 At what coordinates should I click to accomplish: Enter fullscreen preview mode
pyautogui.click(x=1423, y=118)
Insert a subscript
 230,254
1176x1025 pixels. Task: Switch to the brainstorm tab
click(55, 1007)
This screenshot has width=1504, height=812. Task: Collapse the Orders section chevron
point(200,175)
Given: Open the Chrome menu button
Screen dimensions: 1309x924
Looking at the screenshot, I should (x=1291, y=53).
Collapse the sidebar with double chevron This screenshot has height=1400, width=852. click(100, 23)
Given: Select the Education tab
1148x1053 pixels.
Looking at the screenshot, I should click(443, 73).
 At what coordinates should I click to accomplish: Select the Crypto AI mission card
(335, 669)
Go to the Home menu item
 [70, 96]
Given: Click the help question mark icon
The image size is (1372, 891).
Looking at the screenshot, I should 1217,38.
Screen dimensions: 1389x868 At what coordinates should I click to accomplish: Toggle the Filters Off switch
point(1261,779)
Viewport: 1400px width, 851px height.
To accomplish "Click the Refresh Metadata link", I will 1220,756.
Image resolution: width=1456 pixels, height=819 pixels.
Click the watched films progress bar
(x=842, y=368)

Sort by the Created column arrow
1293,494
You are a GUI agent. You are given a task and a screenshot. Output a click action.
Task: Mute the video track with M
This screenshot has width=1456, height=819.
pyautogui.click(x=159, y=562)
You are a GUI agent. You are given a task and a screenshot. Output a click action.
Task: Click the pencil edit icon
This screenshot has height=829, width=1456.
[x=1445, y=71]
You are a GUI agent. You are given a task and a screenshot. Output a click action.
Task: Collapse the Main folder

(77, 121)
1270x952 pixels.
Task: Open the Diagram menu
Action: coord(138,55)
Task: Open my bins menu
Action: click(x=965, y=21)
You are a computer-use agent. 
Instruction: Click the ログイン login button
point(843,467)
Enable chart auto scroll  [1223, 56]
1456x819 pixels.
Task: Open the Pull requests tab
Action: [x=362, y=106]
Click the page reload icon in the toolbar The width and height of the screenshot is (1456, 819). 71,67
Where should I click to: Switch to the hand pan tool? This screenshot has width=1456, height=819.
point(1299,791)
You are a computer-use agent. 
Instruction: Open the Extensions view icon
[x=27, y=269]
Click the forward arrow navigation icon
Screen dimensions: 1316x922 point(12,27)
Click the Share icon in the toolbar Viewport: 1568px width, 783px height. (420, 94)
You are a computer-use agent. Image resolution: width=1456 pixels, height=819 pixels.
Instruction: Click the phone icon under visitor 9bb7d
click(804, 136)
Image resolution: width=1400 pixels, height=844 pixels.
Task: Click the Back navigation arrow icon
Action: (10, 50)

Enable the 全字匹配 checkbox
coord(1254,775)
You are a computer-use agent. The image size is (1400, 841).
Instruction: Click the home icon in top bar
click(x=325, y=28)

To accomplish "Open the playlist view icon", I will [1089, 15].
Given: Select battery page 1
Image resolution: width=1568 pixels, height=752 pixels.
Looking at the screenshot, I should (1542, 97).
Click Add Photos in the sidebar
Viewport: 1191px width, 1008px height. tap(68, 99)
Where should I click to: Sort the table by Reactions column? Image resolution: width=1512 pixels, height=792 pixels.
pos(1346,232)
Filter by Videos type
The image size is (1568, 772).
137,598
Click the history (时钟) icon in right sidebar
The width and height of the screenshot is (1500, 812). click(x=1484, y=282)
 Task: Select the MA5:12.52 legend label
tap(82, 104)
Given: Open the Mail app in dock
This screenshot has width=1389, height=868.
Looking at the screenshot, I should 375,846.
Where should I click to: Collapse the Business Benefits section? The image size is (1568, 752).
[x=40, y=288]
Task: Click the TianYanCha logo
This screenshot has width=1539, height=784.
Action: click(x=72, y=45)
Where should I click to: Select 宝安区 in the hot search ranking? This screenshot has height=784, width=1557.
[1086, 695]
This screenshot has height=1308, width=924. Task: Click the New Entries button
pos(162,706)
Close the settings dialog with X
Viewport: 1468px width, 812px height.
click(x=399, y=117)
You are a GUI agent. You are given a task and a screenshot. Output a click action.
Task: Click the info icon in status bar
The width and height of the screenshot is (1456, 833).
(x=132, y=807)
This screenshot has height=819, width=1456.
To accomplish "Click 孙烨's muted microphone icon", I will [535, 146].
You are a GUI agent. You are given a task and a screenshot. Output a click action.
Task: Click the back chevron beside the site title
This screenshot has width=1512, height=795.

__What to work on__
Reproduce word for word only the first line of the listing above and each line after it through the line with "Task: Mute the video track with M".

__Output of the task__
 At what coordinates should I click to accomplish: Enter fullscreen preview mode
pyautogui.click(x=1423, y=118)
Insert a subscript
 230,254
1176x1025 pixels. Task: Switch to the brainstorm tab
click(55, 1007)
This screenshot has width=1504, height=812. Task: Collapse the Orders section chevron
point(200,175)
Given: Open the Chrome menu button
Screen dimensions: 1309x924
Looking at the screenshot, I should (x=1291, y=53).
Collapse the sidebar with double chevron This screenshot has height=1400, width=852. click(100, 23)
Given: Select the Education tab
1148x1053 pixels.
Looking at the screenshot, I should click(443, 73).
 At what coordinates should I click to accomplish: Select the Crypto AI mission card
(335, 669)
Go to the Home menu item
 [70, 96]
Given: Click the help question mark icon
The image size is (1372, 891).
Looking at the screenshot, I should 1217,38.
Screen dimensions: 1389x868 At what coordinates should I click to accomplish: Toggle the Filters Off switch
point(1261,779)
Viewport: 1400px width, 851px height.
To accomplish "Click the Refresh Metadata link", I will 1220,756.
Image resolution: width=1456 pixels, height=819 pixels.
Click the watched films progress bar
(x=842, y=368)

Sort by the Created column arrow
1293,494
You are a GUI agent. You are given a task and a screenshot. Output a click action.
Task: Mute the video track with M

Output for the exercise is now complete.